Students in the Project SEARCH program at UW Hospital and William S. Middleton Veterans Hospital reported five days a week and received classroom instruction on employability and hands-on skills within the business environment. With 20 available internship rotations at UW Hospital and 13 at Veterans Hospital, students participated in internship rotations that best matched their strengths and their career goals and interests. Interns select three to four internship rotations during their time with Project SEARCH. The Department of Workforce Development’s Division of Vocational Rehabilitation Services (DVR) works with each training site to administer the Project SEARCH program.
Statewide, sixty interns participated in Project SEARCH programs during the 2013-14 school year. Of the 2013 graduates, 87 percent are employed in integrated employment in their community and 33 percent were hired at the location where they completed their internships.
Other Project SEARCH locations include; Children’s Hospital in Milwaukee, Wal-Mart Distribution Center in Menominee, Ministry St. Joseph’s Hospital in Marshfield, Waukesha Memorial Hospital, and St. Elizabeth Hospital in Appleton. Under Governor Walker's Year of A Better Bottom Line initiative, 20 additional Project SEARCH locations will be added over three years. The first round of seven new sites were announces in July and will begin in the 2015-16 school year.
Year of A Better Bottom Line:
- Governor Walker proclaimed 2014 as the Year of A Better Bottom Line to encourage and promote employment opportunities for people with disabilities. A Better Bottom Line is tailored after Delaware Governor Jack Markell's initiative with the National Governor’s Association, which details the vast benefits for employers, employees, and communities.
- During the Year of A Better Bottom Line, Governor Walker is directing state agencies to focus on recognizing and promoting public and private programs, companies, and organizations that are improving employment opportunities for people with disabilities, including veterans and students.

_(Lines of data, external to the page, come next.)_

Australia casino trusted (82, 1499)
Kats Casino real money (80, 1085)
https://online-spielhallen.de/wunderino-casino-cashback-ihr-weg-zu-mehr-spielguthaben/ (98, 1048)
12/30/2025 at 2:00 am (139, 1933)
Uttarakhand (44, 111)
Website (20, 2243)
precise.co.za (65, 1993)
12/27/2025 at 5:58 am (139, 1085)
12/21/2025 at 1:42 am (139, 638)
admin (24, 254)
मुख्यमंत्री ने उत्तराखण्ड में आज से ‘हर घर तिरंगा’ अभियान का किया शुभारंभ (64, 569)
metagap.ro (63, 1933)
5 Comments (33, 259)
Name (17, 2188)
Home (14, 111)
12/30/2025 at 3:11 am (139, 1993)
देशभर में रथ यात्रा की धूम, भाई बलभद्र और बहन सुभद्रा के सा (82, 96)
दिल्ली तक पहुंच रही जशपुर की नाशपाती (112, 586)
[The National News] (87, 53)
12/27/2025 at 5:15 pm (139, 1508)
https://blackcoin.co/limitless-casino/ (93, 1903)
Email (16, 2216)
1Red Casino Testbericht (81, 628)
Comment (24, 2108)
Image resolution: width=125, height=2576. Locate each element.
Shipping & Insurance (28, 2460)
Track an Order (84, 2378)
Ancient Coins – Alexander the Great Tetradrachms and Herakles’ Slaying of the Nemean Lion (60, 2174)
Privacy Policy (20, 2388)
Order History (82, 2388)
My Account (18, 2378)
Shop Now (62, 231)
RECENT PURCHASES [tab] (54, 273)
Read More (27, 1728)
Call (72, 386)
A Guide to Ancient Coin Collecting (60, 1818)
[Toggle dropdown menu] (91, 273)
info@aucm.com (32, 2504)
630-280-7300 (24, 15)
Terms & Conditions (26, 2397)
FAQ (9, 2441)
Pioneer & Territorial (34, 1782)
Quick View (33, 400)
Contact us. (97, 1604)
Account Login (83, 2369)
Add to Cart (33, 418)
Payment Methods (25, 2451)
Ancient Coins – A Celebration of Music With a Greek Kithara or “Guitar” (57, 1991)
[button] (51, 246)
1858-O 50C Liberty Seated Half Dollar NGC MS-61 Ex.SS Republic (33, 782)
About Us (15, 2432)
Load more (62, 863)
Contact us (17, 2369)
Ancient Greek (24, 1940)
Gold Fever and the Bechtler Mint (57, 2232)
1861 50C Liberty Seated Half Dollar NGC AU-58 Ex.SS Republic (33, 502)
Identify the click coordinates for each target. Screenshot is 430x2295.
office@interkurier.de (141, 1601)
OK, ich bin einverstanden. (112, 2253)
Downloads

- Under Governor Walker's Blueprint for Prosperity, the state is expanding Project SEARCH, a program helping young people with disabilities transition from high school to the workplace. The expansion increases the number of participating businesses by 20, up from seven, over three years.
- Governor Walker signed legislation to increase the number of people served by the Division of Vocational Rehabilitation by 6,000. This will allow the state to reduce or eliminate the waiting list of persons with disabilities seeking assistance with job skills training and advocacy, so they can enter the workforce.